## BEGIN

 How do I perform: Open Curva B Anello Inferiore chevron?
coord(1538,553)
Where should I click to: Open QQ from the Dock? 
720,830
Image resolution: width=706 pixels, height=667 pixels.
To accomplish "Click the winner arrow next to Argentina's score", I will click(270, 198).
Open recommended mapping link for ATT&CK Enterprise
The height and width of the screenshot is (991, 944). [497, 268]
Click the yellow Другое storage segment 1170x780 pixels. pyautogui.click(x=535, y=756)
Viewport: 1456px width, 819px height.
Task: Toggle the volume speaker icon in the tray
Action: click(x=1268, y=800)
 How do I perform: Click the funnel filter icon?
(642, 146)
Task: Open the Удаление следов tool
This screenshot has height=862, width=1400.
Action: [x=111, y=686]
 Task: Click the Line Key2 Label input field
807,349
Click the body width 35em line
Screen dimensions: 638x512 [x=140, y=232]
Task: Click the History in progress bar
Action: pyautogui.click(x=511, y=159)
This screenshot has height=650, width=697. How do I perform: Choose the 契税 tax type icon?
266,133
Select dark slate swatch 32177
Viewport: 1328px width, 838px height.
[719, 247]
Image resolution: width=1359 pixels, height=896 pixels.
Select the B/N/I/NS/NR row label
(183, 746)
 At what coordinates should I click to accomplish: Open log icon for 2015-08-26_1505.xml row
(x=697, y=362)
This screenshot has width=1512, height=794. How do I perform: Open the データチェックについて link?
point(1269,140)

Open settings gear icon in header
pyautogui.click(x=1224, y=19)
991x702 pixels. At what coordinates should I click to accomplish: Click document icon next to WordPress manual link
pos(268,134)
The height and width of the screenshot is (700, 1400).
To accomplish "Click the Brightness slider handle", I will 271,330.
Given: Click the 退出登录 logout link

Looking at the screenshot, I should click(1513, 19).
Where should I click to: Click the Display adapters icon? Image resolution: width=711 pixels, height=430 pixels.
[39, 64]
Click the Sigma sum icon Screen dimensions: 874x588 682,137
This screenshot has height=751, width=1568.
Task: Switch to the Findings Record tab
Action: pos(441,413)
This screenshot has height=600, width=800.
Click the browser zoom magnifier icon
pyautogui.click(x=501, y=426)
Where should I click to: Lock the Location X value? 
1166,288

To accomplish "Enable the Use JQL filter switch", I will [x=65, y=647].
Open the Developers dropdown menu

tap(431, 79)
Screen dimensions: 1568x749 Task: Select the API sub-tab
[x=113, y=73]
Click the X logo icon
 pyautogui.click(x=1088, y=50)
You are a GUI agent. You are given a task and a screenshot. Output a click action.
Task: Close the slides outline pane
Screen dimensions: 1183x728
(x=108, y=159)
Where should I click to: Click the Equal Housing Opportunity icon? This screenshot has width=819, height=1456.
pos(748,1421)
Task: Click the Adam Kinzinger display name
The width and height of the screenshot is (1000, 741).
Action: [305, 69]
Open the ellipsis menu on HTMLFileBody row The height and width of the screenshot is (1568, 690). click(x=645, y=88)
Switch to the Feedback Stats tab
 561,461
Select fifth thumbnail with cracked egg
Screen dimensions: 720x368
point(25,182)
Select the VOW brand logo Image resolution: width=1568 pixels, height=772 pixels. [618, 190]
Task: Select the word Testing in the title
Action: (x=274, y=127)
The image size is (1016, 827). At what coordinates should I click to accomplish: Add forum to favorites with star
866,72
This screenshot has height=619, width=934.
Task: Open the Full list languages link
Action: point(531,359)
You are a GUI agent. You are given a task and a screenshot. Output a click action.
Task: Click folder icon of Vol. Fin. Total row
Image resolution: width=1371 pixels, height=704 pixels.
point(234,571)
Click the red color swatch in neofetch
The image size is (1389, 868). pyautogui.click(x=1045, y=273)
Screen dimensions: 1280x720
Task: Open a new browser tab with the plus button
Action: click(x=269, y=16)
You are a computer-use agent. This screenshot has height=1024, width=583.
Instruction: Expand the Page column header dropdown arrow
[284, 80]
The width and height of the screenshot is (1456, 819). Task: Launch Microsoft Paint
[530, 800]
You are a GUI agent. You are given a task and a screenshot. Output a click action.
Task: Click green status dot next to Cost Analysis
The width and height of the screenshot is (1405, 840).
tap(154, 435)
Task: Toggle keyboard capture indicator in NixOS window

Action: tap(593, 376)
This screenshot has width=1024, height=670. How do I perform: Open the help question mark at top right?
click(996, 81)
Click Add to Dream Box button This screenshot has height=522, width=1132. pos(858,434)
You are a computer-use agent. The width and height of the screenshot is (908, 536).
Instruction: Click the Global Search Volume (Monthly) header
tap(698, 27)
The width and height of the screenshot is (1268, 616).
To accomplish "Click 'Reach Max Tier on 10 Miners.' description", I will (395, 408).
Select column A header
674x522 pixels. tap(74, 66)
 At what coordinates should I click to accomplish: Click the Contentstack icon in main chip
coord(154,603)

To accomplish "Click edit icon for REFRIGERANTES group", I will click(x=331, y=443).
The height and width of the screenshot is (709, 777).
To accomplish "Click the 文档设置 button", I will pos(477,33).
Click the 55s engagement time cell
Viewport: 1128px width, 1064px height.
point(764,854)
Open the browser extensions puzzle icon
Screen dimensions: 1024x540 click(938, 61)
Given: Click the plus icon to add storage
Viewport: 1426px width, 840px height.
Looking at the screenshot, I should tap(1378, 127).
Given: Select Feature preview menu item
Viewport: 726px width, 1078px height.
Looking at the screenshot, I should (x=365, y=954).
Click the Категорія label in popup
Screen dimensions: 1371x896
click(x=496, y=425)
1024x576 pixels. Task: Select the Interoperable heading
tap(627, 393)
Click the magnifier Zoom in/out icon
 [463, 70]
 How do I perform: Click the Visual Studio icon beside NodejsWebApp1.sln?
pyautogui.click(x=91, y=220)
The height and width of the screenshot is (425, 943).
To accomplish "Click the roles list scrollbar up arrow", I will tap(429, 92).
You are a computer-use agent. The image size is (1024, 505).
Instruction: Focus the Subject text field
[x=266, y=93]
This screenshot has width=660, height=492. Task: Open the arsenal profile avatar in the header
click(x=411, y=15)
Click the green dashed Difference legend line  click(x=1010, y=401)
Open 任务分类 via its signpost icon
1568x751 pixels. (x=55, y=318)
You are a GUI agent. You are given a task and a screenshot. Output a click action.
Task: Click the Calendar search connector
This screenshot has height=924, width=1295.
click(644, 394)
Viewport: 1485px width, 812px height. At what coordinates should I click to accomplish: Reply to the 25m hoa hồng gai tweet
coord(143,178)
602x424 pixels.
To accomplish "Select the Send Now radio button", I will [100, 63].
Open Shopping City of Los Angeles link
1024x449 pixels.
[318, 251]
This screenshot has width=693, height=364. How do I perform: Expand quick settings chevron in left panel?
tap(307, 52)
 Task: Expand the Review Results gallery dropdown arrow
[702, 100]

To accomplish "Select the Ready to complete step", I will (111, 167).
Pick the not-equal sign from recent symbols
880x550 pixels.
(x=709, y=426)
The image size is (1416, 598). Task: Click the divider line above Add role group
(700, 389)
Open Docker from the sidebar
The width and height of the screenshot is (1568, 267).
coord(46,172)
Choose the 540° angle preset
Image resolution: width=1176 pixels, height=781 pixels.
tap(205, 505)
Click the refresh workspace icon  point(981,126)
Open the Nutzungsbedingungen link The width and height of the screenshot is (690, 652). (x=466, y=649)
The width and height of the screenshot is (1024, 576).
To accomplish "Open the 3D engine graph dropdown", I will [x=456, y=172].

## END

→ Set task
Starting at the line containing "Click the refresh" and ending at the end of the listing, write out those lines again, requests included. Scale every coordinate in the answers by 2.35 and round to whole numbers, with halves rounding up.

→ Output of the task
Click the refresh workspace icon  point(2305,296)
Open the Nutzungsbedingungen link The width and height of the screenshot is (690, 652). (x=1095, y=1525)
The width and height of the screenshot is (1024, 576).
To accomplish "Open the 3D engine graph dropdown", I will [x=1072, y=404].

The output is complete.